The specimens used for this work were growing wild around a garbage dump on Niven Road, Singapore. Like most wild weeds in Singapore, the mother plant has since been destroyed.
Five Excellent Sheep in Pursuit of Perfection
“Our system of elite education manufactures young people who are smart and talented and driven, but also anxious, timid, and lost, with little intellectual curiosity and a stunted sense of purpose… heading meekly in the same direction, great at what they’re doing but with no idea why they’re doing it.”— William Derisiewicz, author of Excellent Sheep: The Miseducation of the American Elite and the Way to a Meaningful Life.

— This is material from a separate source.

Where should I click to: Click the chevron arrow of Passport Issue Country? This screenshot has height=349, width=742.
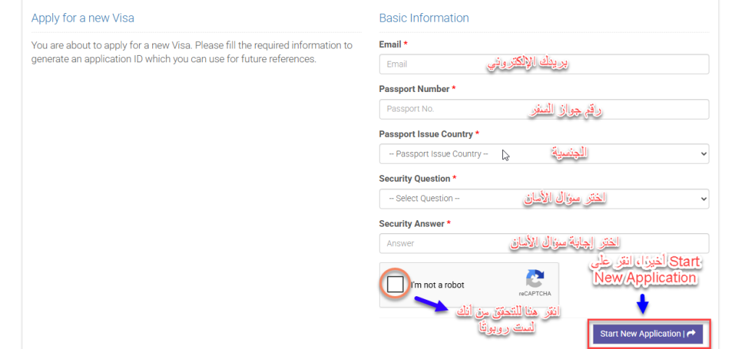[x=703, y=154]
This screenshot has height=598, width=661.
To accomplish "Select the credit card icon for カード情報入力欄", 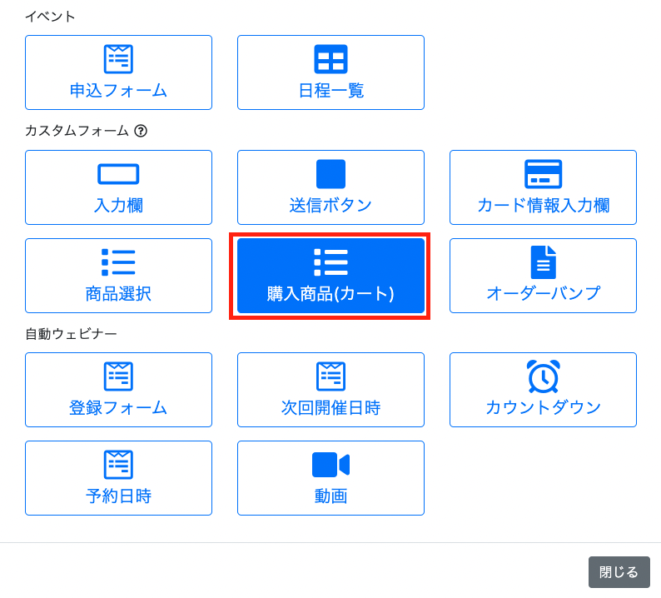I will (x=543, y=174).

Sentul (Kecapi or Sandoricum koetjape, from the Meliaceae family like rambai, langsat and sentang) is a native true to Vietnam, Laos, Cambodia, Thailand, Malaysia, Indonesia, Singapore and the Philippines. Its fruits are edible and full of vitamins B, C, potassium and phosphorus.
The yellow Sentul fruit skin is thick and tough hiding very soft, sweet, whitish and fleshy covered seeds. Sentul was never exported and is not known internationally. Traditionally used as a backyard plant, today Sentul is a rare and almost forgotten tree in its own native region of Southeast Asia.

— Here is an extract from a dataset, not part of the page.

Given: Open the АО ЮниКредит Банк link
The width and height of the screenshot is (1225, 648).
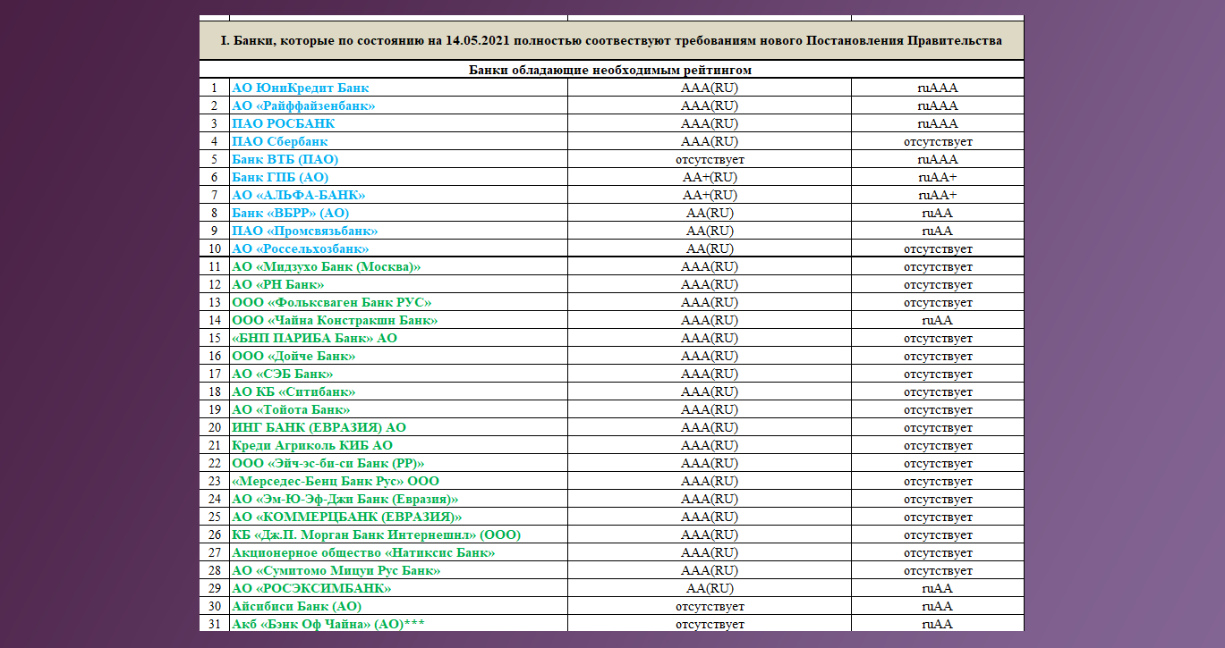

In this work, Mamakan is using floating Sentul seeds as a reference to sheep following each other like school students without purpose. Except the first seed, that seems to be rather hesitant and reflective. Perhaps thinking about changing direction?

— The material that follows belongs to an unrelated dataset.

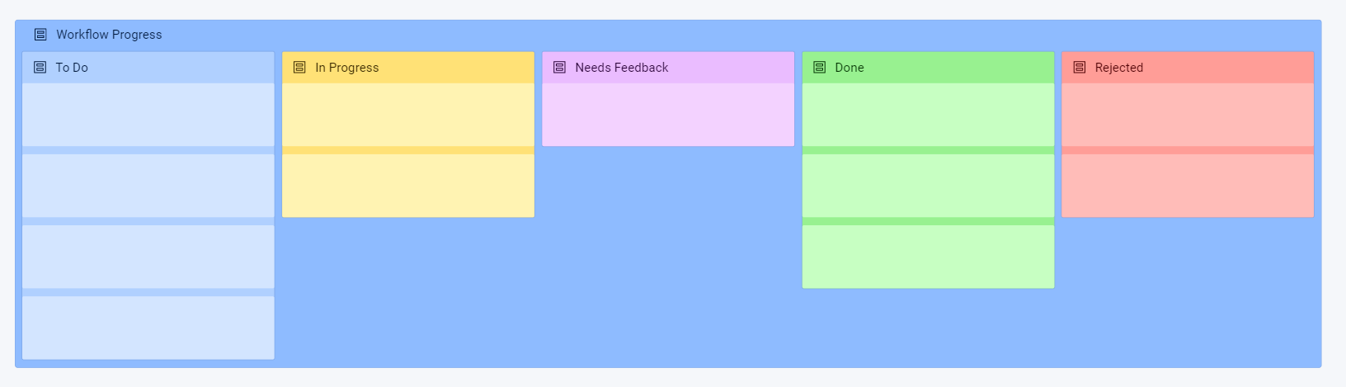Image resolution: width=1346 pixels, height=387 pixels.
Task: Click the Done column icon
Action: (819, 68)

Fire Sparks Us, Stillness Sustains Us
The common name of Tapioca actually refers to the starch extracted from Cassava root (Manihot esculenta) native to the northeast region of Brazil, but carried by Portuguese and Spanish explorers to most of the West Indies and Africa and Asia.
In this work, the artist has chosen the red tapioca branches to represent the fire, the spark, the passion. Fire as wild and untamed, sometimes connecting, sometimes not. Always in pursuit of something explosive or expansive.
The space between the branches represents stillness, a kind of meditative and open state that is often overlooked by the business of the fire.
The specimens used for this work are from a small community garden in Tangkahen village, North Sumatra, Indonesia with the help of Ika, a local guide.
Mamakan is a Danish botanical artist inspired by the feminine spirit of nature. Her artistic practice uses fine art photography, poetry and sensorial installations to contemplate about our relationship with plants, flowers and trees at the most intimate level of the of the human mind, conscious and unconscious.
Her latest installation 'Daughter of the Soil' was commissioned by OH! Open House at Emerald Hill 2018 and featured the true story of Agnes Joaquim, a Singaporean born in the 19th century and the first woman in the world to crossbreed two orchid species.